Yesterday my students took their (short) Post-Test for the year. It included some questions dealing with the big concepts we've studied throughout the year, although they weren't "higher level thinking questions" themselves. Mostly just vocabulary/ factual recall...
Most students scored 100%.
Then, we looked back through at some of the answers they gave at the beginning of the year. At that point, students did NOT earn a 100%. Most didn't even earn a 10%. And their answers were often hilarious.
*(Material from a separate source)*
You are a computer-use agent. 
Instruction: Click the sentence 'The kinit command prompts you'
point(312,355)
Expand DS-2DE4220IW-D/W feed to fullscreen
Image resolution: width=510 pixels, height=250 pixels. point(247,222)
Students were calling North America China, labeling the Pacific Ocean as the Red Sea. (I should add, that this was a continents and oceans test... not a nations and seas test...)
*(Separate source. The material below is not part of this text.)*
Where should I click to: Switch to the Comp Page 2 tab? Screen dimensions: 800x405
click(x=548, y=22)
One gave the date Columbus discovered America as 1997.
One said that to increase human capital, we needed to get more people pregnant.
Along those lines, "the increasing growth and spread of cities all over the planet" is called, "birth" according to one student - instead of urbanization...
The number of people living in the world ranged from a couple hundred to several... I'm not even sure, because the student just kept adding zeros.
I passed back the papers, and students saw how much they improved - which is always fun for everyone. And there were many shouts of, "I was so STUPID back then!!!"
We all had a good laugh.
But then today, I thought I should probably correct them. So I said, "A lot of you said you were so stupid at the beginning of the year." *Students nod in agreement.* "But I think the truth is, you are at approximately the same level of stupidity now as you were then."
This is the point where the students thought I was calling them stupid. But I wasn't.
There's a difference between stupidity and ignorance. Ignorance is when you don't know something because you haven't learned it yet. Stupidity is not knowing something that you should know - and have been taught.
My students proved they weren't stupid by taking and acing those tests.
Sure, they were ignorant over those concepts at the beginning of the year. But they learned them. The scary thing is that there is so much that we are ignorant about. So much. All of us. Me. You. All of us. And it's important to try to overcome this ignorance with knowledge.
We listened to the second part of In Defense of Ignorance on This American Life, before we jumped into Promises. (It's worth clicking on the link and listening to.) I think, as we near the end of the year, it's probably a good thing to think about how far we've come - but also how far we have to go.
Students may earn extra credit in my class if they read and discuss the blog with an adult. If they've done that, have them write down 3 things they've learned this year from a class other than social studies.
Have the adult sign the paper.
Put it in the extra credit tray on Monday.